She paused, and lifting her eyes to heaven, with a serene expression, folded her hands on her bosom. The missionary saw that her soul was about to take its flight, and kneeling over her, his feeble voice rose in prayer and adoration. While the holy incense was ascending up to heaven, her spirit winged its upward way, so peacefully and silently, that Adellan still clasped her cold hand, unconscious that he was clinging to dust and ashes.
They made her grave beneath the acacia, whose blossoms were strewed over her dying couch. They placed a rude stone at the head, and the hand of Adellan carved upon it this simple, but sublime inscription, "I know that my Redeemer liveth." The name of Ozora, on the opposite side, was all the memorial left in the desert, of her whose memory was immortal in the bosom of her friends. But there was a grandeur in that lonely grave which no marble monument could exalt. It was the grave of a Christian:
"And angels with their silver wings o'ershade
The ground now sacred by her relics made."

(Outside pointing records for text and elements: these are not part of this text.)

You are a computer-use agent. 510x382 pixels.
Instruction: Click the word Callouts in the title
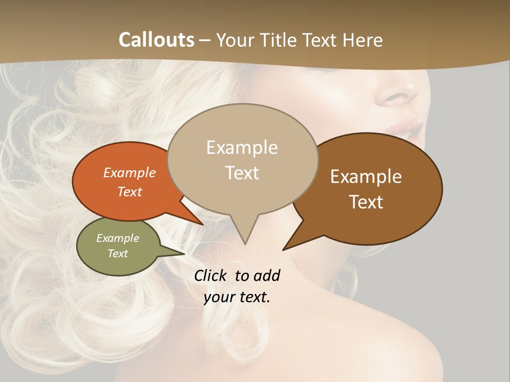pyautogui.click(x=156, y=40)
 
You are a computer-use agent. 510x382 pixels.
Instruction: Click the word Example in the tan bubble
pyautogui.click(x=242, y=147)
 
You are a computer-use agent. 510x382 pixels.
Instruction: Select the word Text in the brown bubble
pyautogui.click(x=367, y=202)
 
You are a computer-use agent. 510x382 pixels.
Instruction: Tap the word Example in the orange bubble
pyautogui.click(x=130, y=172)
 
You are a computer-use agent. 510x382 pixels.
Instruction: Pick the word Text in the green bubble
pyautogui.click(x=118, y=254)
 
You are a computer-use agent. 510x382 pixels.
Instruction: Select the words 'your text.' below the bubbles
pyautogui.click(x=237, y=297)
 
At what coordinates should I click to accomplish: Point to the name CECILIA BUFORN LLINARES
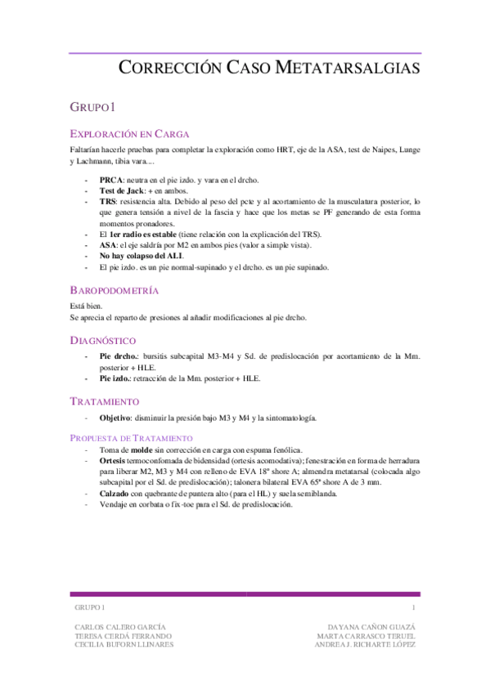pyautogui.click(x=124, y=644)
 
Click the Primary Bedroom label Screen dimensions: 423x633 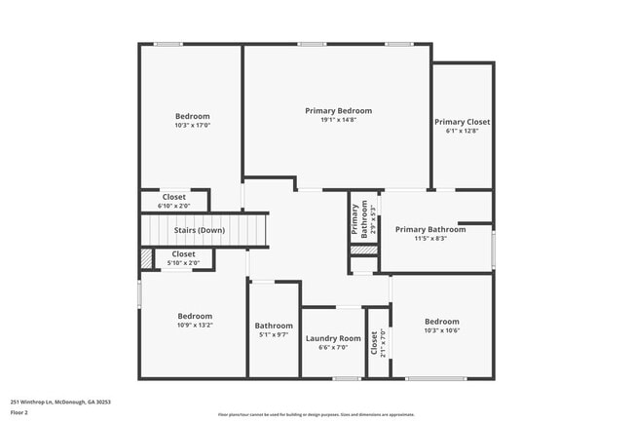pos(338,111)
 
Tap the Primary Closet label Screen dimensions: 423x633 pos(463,122)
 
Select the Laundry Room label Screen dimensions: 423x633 pos(333,338)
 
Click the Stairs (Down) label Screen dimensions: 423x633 pos(200,230)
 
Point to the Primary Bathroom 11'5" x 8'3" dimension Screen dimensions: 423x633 pos(430,239)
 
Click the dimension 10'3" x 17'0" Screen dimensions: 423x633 pos(192,125)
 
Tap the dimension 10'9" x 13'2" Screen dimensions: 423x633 pos(195,325)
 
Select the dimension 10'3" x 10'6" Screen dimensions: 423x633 pos(441,330)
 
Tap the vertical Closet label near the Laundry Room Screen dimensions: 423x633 pos(374,342)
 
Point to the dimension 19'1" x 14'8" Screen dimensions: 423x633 pos(338,120)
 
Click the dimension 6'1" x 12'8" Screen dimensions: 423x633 pos(463,131)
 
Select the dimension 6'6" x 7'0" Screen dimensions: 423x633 pos(333,347)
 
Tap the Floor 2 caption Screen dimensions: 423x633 pos(19,412)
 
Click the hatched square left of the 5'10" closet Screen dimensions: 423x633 pos(146,258)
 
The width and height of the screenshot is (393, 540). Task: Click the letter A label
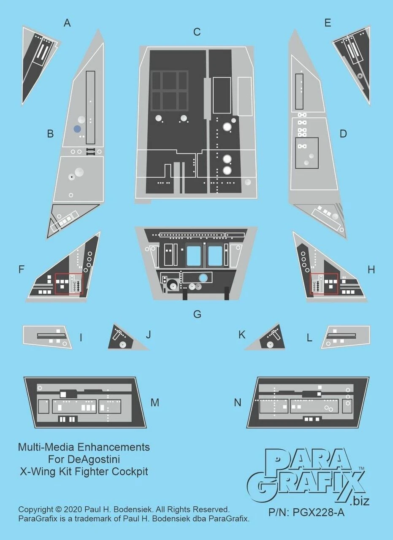coord(67,23)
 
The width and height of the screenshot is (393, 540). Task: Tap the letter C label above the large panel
coord(197,32)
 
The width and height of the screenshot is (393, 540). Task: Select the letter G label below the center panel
coord(197,314)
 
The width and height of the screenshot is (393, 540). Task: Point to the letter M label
coord(155,402)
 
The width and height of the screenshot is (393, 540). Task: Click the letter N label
coord(238,402)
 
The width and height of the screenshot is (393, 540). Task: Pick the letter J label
coord(148,335)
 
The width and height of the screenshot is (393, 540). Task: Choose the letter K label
coord(242,335)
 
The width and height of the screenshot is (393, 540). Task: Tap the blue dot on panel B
coord(77,130)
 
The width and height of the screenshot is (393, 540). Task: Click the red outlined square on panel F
coord(69,284)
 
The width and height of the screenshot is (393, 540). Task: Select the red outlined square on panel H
coord(324,284)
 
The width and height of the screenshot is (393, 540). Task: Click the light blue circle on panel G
coord(203,278)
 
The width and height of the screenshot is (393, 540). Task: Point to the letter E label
coord(328,23)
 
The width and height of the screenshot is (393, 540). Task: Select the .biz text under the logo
coord(360,501)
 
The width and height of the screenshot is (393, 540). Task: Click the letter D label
coord(343,134)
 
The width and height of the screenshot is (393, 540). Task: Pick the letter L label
coord(309,338)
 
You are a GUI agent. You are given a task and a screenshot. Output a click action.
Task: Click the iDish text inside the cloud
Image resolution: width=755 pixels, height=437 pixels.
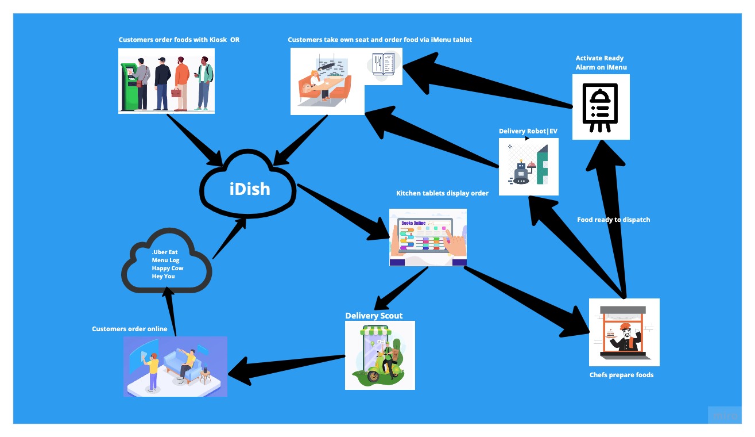pyautogui.click(x=250, y=188)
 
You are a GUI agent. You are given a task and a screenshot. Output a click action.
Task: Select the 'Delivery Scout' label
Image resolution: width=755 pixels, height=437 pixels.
pyautogui.click(x=374, y=316)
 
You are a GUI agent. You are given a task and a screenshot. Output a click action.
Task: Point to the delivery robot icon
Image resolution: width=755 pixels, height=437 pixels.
pyautogui.click(x=521, y=171)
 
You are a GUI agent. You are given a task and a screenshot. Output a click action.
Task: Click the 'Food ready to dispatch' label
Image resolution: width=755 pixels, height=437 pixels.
pyautogui.click(x=613, y=220)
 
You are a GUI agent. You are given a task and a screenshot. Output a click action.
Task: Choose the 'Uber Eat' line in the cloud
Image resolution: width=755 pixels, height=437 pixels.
pyautogui.click(x=165, y=252)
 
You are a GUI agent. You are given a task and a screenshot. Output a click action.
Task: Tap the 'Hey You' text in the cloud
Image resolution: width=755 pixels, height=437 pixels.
pyautogui.click(x=163, y=276)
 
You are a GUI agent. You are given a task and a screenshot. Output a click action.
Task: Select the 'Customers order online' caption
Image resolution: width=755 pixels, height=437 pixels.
pyautogui.click(x=130, y=329)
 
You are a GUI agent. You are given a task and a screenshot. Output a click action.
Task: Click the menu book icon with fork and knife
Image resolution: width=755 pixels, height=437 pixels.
pyautogui.click(x=383, y=65)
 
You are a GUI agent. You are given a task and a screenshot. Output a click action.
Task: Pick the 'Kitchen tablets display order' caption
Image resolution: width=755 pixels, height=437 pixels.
pyautogui.click(x=442, y=193)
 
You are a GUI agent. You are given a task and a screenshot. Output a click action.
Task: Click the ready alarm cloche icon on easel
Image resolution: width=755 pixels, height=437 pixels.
pyautogui.click(x=601, y=108)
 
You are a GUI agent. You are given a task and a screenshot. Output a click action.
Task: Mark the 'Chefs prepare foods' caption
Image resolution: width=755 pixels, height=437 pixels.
pyautogui.click(x=621, y=375)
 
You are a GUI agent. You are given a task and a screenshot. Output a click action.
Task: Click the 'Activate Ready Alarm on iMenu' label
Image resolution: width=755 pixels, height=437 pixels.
pyautogui.click(x=601, y=63)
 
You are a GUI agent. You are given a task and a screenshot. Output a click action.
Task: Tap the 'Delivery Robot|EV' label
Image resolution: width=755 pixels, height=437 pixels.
pyautogui.click(x=528, y=131)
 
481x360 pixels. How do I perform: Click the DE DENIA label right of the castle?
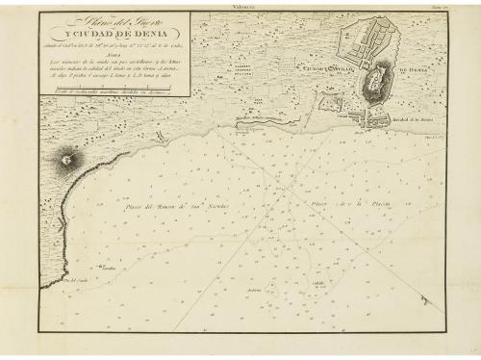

It would be a weary task to follow the travellers through every step of their journey. Adellan still continued his unwearied offices to his grateful and now convalescent friends, but his spirit mourned for his lost Ozora. When, however, he set foot on Christian land, he felt something of the rapture that swelled the breast of Columbus on the discovery of a new world. It was, indeed, a new world to him, and almost realized his dreams of Paradise.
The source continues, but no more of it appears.